Dataset entries:
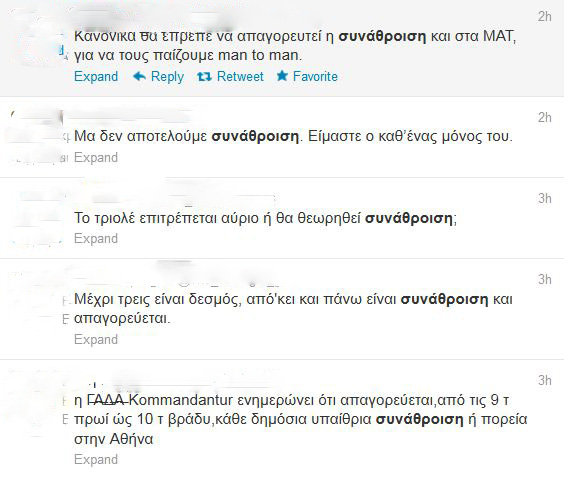Click bold συνάθροιση in the 'Μέχρι τρεις' tweet
This screenshot has height=478, width=564.
click(445, 299)
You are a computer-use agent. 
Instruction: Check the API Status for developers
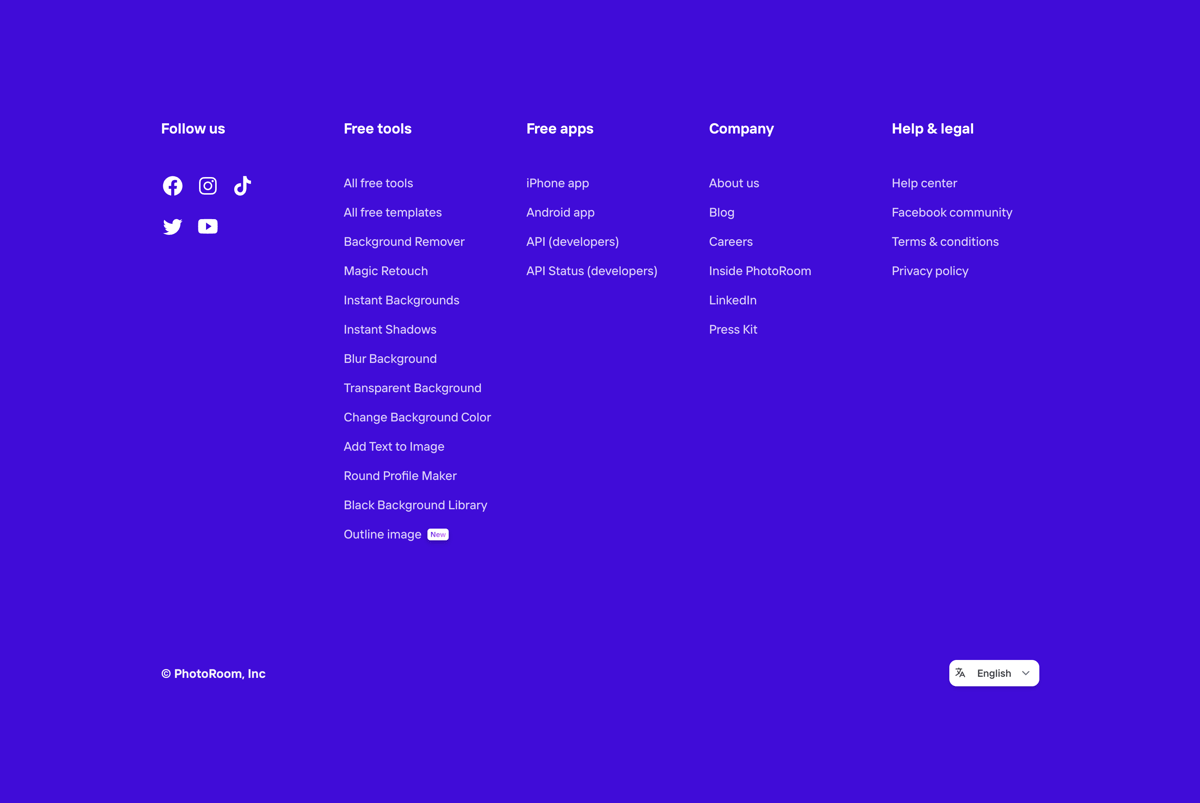pos(591,270)
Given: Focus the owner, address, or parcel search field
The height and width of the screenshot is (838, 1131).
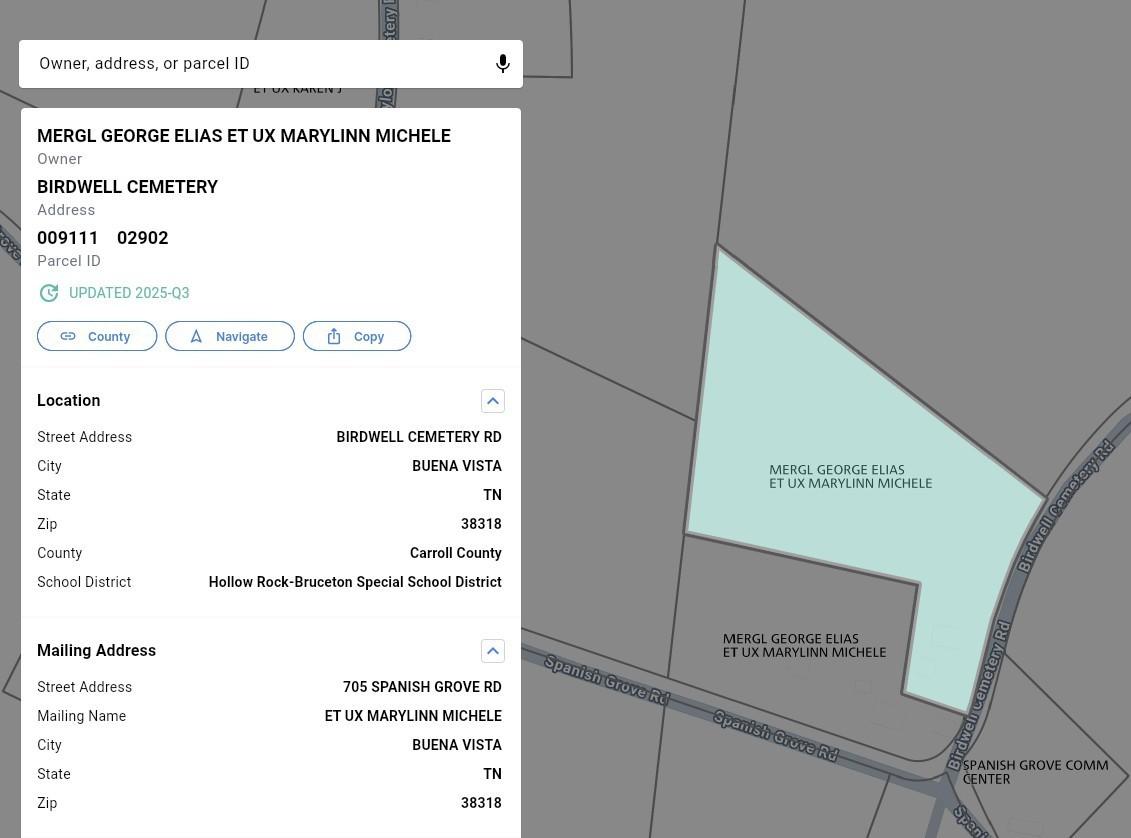Looking at the screenshot, I should [x=260, y=64].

WORK ORDER = Copy exactly the lines from the one containing "Instruction: Check the" through the last line of the records above, including both, and omit every picture.

EXPECTED ANSWER =
Instruction: Check the API Status for developers
pos(591,270)
Given: Focus the owner, address, or parcel search field
The height and width of the screenshot is (838, 1131).
Looking at the screenshot, I should [x=260, y=64].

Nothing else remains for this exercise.